Registros inflados, atravessadores e pagamentos indevidos ampliam rombo no seguro-defeso; Cedral, São João Batista e outras cidades maranhenses estão no centro do esquema

As praias tranquilas do município de Cedral, no litoral norte do Maranhão, tornaram-se o epicentro de uma das maiores fraudes em programas sociais do país. Um esquema bilionário de falsos pescadores tem desviado recursos do seguro-defeso, benefício pago pelo governo federal a pescadores artesanais durante o período de proibição da pesca por razões ambientais.
A Controladoria-Geral da União (CGU), a Polícia Federal (PF) e o Ministério Público Federal (MPF) conduzem investigações que apontam para uma rede nacional de intermediários que forjam vínculos com a atividade pesqueira para receber indevidamente o benefício. Só em Cedral, em 2024, foram destinados R$ 17 milhões ao seguro-defeso — valor superior ao total de repasses do programa Bolsa Família na cidade. O município conta com 4.975 pescadores registrados, muitos dos quais jamais pegaram em rede ou anzol, segundo relatos apurados.
Em São João Batista, os números também chamam atenção. Em 2020, o município registrava 4.193 concessões do seguro. Em 2024, esse número saltou para 6.288, com um repasse de R$ 37 milhões — cifra que ultrapassa o próprio Fundo de Participação dos Municípios (FPM), principal fonte de receita da prefeitura, que totalizou R$ 22 milhões no mesmo ano.
As fraudes envolvem a atuação de atravessadores, advogados e escritórios que, por meio do sistema digital do Ministério da Pesca, solicitam carteiras de pescador sem qualquer verificação robusta.
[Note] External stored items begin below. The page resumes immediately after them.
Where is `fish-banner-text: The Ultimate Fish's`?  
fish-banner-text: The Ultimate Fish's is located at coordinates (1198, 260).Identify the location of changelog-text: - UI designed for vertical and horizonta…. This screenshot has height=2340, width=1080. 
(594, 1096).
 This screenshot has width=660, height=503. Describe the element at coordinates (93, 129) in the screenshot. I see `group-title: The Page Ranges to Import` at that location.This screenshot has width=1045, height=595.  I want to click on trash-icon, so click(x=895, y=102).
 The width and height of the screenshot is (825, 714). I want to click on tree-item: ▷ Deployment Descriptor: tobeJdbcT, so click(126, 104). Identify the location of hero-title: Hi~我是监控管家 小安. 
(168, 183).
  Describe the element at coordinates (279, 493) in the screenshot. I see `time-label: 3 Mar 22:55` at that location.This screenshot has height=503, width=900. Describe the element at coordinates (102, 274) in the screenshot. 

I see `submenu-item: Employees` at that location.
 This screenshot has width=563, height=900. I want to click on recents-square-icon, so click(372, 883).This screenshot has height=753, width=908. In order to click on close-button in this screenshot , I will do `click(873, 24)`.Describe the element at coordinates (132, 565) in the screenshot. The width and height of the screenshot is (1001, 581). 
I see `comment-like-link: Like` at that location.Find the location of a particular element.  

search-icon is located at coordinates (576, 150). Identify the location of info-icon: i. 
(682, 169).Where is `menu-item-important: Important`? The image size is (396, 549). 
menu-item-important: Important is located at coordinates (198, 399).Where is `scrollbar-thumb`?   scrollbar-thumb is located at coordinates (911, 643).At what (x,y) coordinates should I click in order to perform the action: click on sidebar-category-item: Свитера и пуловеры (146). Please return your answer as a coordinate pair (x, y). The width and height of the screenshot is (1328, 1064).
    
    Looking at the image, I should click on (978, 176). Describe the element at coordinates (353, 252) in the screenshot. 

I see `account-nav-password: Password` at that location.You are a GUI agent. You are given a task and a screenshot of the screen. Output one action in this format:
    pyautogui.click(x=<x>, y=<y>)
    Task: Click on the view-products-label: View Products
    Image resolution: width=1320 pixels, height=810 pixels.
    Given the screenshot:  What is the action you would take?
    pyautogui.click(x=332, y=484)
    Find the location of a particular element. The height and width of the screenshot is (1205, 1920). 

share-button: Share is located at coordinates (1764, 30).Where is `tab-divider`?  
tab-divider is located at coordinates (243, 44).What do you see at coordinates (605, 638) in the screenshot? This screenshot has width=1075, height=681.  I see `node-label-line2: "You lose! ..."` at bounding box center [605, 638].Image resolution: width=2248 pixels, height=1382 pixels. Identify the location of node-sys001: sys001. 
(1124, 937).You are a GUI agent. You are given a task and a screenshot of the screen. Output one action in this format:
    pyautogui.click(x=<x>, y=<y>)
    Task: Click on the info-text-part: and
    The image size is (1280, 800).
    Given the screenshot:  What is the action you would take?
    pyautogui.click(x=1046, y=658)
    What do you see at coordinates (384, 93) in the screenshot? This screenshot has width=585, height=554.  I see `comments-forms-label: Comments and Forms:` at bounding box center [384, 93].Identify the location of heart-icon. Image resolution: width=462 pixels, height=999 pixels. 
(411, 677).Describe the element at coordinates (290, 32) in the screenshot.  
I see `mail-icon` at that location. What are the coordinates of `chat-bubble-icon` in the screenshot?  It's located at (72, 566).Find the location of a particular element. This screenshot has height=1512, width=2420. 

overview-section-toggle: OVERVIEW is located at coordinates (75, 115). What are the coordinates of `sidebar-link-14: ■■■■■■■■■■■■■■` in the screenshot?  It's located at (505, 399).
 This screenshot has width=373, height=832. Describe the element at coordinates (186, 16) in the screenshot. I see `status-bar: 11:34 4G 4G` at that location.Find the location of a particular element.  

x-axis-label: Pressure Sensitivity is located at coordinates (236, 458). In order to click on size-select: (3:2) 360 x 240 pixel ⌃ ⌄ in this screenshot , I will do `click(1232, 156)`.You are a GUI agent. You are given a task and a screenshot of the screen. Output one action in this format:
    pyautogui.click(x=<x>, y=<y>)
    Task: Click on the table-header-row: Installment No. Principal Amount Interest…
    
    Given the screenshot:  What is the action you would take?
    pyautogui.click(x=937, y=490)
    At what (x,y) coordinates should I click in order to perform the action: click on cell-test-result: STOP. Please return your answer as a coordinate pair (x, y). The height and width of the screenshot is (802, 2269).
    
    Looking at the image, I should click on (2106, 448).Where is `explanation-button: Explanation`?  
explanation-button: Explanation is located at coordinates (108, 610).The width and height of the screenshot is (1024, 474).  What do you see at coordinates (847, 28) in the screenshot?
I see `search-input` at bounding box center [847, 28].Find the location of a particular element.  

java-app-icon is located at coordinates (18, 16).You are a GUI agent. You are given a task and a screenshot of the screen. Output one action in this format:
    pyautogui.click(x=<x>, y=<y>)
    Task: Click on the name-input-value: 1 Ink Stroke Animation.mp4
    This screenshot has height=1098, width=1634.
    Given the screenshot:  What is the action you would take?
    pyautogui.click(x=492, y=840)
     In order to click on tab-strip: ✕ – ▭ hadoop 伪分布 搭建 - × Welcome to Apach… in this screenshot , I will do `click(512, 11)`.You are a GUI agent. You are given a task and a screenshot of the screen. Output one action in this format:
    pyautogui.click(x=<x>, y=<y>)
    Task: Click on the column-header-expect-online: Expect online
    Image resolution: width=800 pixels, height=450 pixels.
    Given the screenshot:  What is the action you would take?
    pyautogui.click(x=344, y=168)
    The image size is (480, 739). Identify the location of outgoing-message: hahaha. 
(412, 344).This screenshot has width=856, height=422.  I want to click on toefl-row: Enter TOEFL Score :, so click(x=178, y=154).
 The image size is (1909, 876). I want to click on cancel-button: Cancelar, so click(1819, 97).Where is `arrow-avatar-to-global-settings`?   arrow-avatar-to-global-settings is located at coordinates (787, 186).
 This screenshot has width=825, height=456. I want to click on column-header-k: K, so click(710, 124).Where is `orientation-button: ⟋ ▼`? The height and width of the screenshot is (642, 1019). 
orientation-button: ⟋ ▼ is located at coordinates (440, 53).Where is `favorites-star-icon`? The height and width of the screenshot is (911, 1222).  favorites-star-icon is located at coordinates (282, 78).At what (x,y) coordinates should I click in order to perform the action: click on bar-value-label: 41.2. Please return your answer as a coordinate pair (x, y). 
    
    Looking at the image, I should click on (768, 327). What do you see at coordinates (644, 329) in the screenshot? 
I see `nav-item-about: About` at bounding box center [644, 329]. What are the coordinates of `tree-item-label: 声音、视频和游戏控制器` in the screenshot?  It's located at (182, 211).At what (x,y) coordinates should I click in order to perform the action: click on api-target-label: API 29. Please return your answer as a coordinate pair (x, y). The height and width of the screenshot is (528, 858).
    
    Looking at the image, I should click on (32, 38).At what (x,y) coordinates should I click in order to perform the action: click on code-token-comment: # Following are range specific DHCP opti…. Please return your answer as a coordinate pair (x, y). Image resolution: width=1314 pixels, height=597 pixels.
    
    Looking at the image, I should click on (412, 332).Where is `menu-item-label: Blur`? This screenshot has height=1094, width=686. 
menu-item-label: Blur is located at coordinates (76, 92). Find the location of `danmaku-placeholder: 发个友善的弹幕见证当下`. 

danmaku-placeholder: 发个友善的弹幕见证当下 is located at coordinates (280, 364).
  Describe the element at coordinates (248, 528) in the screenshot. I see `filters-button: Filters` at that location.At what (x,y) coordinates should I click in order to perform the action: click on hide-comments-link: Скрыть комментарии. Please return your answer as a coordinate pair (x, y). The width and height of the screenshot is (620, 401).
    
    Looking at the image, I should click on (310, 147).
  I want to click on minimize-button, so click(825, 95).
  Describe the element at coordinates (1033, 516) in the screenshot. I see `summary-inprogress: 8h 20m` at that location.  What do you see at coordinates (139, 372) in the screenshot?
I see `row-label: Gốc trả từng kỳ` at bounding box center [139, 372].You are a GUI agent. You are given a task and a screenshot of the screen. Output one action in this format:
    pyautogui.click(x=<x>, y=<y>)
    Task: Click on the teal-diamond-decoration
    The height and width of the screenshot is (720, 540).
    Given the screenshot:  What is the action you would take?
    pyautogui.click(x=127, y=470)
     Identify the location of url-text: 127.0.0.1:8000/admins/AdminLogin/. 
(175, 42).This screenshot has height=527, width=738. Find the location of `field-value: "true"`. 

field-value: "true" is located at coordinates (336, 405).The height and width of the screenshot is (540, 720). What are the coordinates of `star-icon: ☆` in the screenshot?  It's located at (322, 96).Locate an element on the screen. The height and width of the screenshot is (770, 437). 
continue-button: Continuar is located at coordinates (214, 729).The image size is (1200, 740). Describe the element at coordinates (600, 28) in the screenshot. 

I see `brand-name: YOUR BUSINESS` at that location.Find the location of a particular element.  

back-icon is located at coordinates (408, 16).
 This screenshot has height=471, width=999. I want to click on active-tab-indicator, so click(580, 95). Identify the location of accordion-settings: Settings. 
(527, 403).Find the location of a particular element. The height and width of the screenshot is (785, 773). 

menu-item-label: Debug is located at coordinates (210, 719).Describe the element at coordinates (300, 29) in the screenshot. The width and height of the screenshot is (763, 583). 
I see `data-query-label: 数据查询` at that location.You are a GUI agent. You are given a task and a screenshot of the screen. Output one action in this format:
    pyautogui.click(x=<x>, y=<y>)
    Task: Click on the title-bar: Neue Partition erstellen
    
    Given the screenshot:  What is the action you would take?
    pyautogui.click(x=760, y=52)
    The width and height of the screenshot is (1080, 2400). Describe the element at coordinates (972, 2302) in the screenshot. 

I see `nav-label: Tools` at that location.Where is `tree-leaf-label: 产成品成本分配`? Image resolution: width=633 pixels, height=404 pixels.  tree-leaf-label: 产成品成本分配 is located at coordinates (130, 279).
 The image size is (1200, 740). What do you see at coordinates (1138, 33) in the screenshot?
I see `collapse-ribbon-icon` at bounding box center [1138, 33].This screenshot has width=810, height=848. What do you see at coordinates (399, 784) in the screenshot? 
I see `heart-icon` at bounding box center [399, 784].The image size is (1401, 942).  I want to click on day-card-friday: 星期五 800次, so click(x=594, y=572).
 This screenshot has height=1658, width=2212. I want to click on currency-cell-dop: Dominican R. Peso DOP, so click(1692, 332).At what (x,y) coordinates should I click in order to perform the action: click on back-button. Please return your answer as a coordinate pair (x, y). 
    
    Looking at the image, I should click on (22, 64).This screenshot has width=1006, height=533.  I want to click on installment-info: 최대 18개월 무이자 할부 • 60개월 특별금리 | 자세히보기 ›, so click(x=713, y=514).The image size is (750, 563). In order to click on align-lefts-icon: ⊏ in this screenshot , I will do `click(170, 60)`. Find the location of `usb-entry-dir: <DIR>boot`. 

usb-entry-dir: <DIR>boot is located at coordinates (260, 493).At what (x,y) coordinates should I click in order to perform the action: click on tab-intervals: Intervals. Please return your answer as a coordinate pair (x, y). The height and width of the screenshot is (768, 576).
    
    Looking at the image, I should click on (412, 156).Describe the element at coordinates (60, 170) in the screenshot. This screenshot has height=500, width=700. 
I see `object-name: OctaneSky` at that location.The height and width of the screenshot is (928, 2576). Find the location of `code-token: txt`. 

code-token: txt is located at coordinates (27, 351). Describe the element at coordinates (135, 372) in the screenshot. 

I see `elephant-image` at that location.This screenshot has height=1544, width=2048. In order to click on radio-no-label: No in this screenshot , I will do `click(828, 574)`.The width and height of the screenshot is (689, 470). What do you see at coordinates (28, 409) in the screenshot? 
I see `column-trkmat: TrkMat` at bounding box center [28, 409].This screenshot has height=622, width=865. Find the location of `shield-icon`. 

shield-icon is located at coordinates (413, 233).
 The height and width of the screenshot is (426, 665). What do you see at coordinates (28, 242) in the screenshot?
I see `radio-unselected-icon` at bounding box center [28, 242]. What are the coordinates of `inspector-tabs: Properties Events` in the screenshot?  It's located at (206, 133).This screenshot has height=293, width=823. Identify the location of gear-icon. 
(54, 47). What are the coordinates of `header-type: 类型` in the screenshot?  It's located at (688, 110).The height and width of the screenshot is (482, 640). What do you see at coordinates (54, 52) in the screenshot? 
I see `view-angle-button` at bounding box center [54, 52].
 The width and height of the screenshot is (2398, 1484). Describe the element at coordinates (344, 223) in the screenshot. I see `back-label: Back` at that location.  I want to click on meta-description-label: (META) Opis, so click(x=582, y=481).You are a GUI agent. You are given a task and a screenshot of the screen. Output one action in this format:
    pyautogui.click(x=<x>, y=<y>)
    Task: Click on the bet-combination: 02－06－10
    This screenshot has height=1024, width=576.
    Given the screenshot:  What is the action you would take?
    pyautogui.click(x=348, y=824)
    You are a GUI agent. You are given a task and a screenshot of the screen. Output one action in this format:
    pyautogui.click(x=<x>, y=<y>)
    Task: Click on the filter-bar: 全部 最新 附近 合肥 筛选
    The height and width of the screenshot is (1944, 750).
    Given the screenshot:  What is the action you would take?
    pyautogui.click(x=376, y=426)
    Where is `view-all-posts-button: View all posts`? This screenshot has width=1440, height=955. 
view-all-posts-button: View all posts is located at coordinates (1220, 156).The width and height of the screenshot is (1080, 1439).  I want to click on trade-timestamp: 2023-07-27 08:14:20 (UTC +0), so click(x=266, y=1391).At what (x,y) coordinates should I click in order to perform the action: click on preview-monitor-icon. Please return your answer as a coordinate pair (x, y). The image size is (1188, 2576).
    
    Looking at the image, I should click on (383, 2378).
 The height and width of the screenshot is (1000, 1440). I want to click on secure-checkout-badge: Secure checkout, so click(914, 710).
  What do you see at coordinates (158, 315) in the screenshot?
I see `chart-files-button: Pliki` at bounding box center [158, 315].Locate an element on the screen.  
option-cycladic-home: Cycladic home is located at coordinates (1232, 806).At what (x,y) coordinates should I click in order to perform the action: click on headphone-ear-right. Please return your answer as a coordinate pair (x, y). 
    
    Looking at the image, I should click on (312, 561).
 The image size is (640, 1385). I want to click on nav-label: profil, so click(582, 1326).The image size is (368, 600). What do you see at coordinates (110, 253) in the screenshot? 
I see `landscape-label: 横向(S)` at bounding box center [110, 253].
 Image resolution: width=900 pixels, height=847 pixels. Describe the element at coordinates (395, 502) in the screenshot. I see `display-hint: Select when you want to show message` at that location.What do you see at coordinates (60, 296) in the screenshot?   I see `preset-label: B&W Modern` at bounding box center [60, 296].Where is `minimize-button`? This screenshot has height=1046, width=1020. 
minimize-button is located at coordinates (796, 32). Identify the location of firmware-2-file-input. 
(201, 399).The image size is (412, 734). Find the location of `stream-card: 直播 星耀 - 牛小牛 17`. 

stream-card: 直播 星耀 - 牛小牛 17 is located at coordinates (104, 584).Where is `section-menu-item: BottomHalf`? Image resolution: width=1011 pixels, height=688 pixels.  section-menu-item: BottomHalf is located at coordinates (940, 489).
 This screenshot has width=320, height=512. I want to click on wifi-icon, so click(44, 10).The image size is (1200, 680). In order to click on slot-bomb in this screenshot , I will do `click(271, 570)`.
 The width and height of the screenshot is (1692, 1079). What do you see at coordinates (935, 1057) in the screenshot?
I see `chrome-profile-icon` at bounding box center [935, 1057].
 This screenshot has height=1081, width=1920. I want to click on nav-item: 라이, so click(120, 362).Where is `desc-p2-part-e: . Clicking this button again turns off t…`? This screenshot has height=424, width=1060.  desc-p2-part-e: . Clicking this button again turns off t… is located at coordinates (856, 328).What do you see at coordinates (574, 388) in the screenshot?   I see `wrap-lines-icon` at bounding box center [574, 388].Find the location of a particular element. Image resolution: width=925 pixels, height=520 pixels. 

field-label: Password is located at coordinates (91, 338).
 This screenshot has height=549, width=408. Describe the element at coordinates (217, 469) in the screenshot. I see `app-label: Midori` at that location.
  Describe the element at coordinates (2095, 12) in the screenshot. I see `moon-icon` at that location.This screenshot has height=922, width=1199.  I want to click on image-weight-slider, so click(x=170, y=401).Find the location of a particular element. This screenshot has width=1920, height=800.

Em muitos casos, o pescador registrado não tem na pesca sua única ou principal fonte de renda — um requisito básico para receber o seguro-defeso.
Cadastros inflados
A disparidade entre o número de registros e a produção pesqueira real acende ainda mais o alerta das autoridades. O Maranhão, que tem mais de 1,7 milhão de pescadores registrados no Brasil até maio de 2025, produziu apenas 50,3 mil toneladas de pescado em 2022, segundo o IBGE, ficando atrás de estados como Paraná e São Paulo, que não têm litoral extenso. Além disso, o estado conta com apenas 621 embarcações cadastradas, o que implicaria mais de mil pescadores por barco — um número flagrantemente irreal.
Outros municípios maranhenses também estão na mira das investigações. Boa Vista do Gurupi, Nova Olinda do Maranhão e novamente São João Batista apresentam registros de pescadores incompatíveis com a estrutura produtiva local, conforme relatório do Ministério da Pesca e da Previdência.
O caso se repete em outros estados da Região Norte. Em Mocajuba (PA), por exemplo, 14,7 mil moradores receberam o seguro-defeso em 2024, enquanto o município possui apenas 15,3 mil adultos — sendo que boa parte trabalha na agricultura, na prefeitura ou nos setores de saúde e educação. A conta não fecha.
Sindicatos e INSS também sob suspeita
O Ministério Público Federal já instaurou procedimentos para apurar fraudes no cadastro de pescadores em sindicatos de cidades como São Luís Gonzaga e São Luís, capital do Maranhão. Há ainda indícios de adulteração no sistema do INSS para concessão do benefício. De acordo com investigações, federações que intermediam os pagamentos retêm até 50% dos valores de forma irregular.
Procurado, o INSS afirmou que apenas gerencia os pagamentos e que a fiscalização não é de sua responsabilidade. Já o Ministério da Pesca informou ter concluído, em 2025, o recadastramento nacional dos pescadores artesanais, paralisado desde 2015. A pasta disse que o novo sistema inclui biometria, validação local e cruzamento de dados, além de modernização e ampliação da fiscalização para evitar fraudes.
A Controladoria-Geral da União iniciou nesta semana uma auditoria em sete estados das regiões Norte e Nordeste, incluindo o Maranhão. O relatório preliminar da fiscalização deve ser divulgado em agosto de 2025.
Segundo com a PF, as investigações seguem sob sigilo.
Crescimento suspeito
O número de pescadores registrados no Brasil saltou de 1 milhão em 2022 para 1,7 milhão em 2025 — um crescimento considerado desproporcional à realidade pesqueira do país. Em 34 cidades brasileiras, os beneficiários do seguro-defeso superam 30% da população adulta, configurando um possível esquema estruturado de fraude em larga escala.
Em 2024, o governo federal desembolsou R$ 5,9 bilhões com o programa, valor que pode ter sido inflado por cadastros falsos, prejudicando quem de fato depende do benefício para sobreviver.